- Waterdrop, the maker of hydrating sugar-free cubes with fruits and vitamins, is launching a product to support endurance and recovery.
- The newest dissolvable cubes called Microlytes contain five electrolytes and nine vitamins. The brand said the key difference between Microlytes and traditional sports drinks is its product doesn’t have sugar or caffeine, and it has a lower environmental footprint.
- Increasingly, consumers are looking for food and beverage products that not only have functional benefits but exhibit attributes that mirror their own beliefs.
Waterdrop was founded in 2016 to boost water consumption while simultaneously reducing the amount of plastic used to create the bottles containing the liquid. By switching from plastic bottles to Waterdrop’s cubes and reusable bottles, the company claims consumers can reduce their carbon dioxide emissions and plastic use by 98%.
Similar to water bottles, some energy drink packaging has drawn criticism for the amount of waste it generates.

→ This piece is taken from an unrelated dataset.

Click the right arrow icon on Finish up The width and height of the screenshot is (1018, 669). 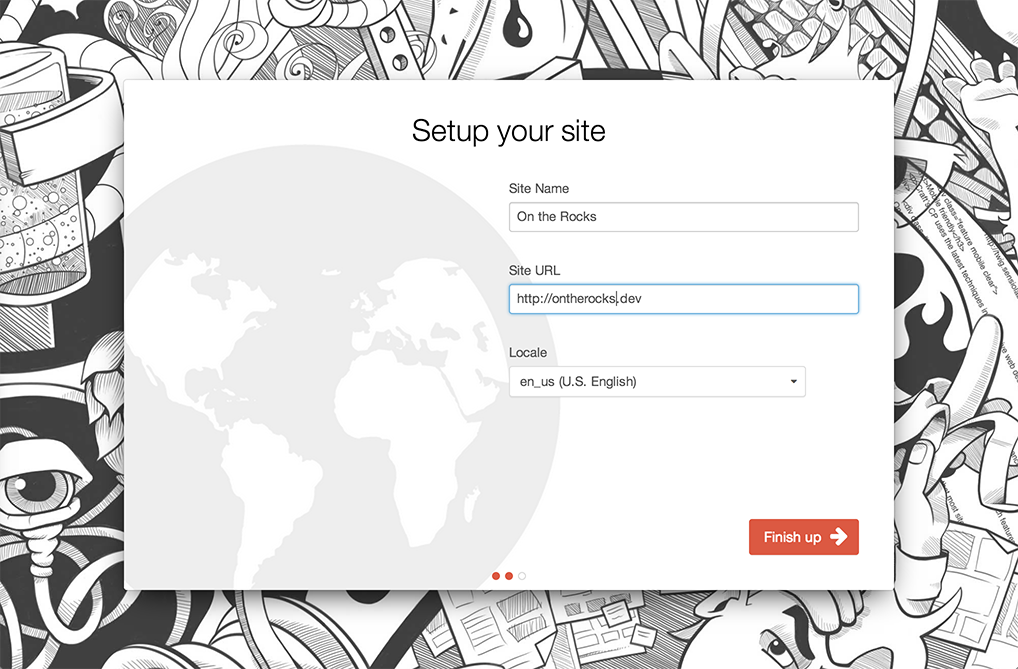[x=838, y=537]
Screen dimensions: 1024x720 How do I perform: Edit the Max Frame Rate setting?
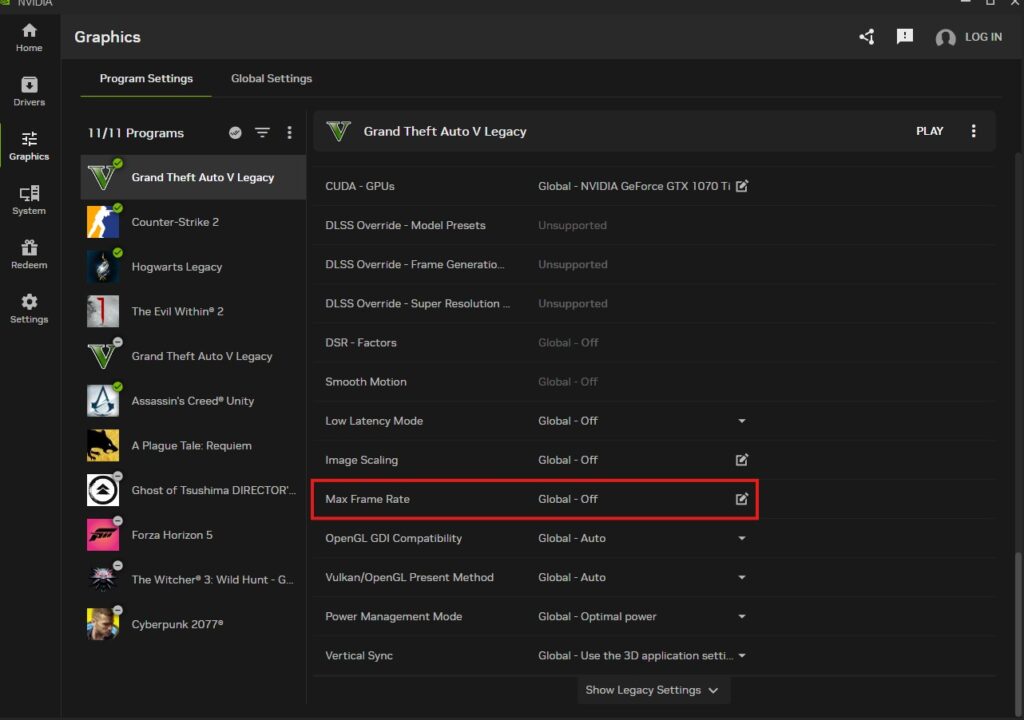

Microlytes is going up against some of these juggernauts such as PepsiCo’s Gatorade, as well as Powerade, BodyArmor and VitaminWater, all owned by Coca-Cola, who have deeper pockets along with broader distribution and market recognition.
Earlier this year, PepsiCo introduced Gatorade Fit with no added sugar, artificial flavors or sweeteners or added colors. It has 100% of the daily value of antioxidant vitamins A and C, as well as electrolytes sourced from watermelon and sea salt. And last year, the health science division of Nestlé acquired Nuun, which provides dissolvable hydration tabs aimed at athletes.
Microlytes will carve out its niche with people who value the sustainability aspect of the product, the presence of Zinc, electrolytes and vitamins and the absence of caffeine or sugar, the latter of which more people are increasingly trying to curtail.
However, unlike a container of Gatorade, for example, that can be conveniently purchased from a store or pantry and then immediately consumed, Microlytes users must first take the cube — which is available in melon, grapefruit and blueberry flavors — and dissolve it in a bottle. A 12-pack of cubes costs $14 on Waterdrop’s website, while its sports bottle goes for $45.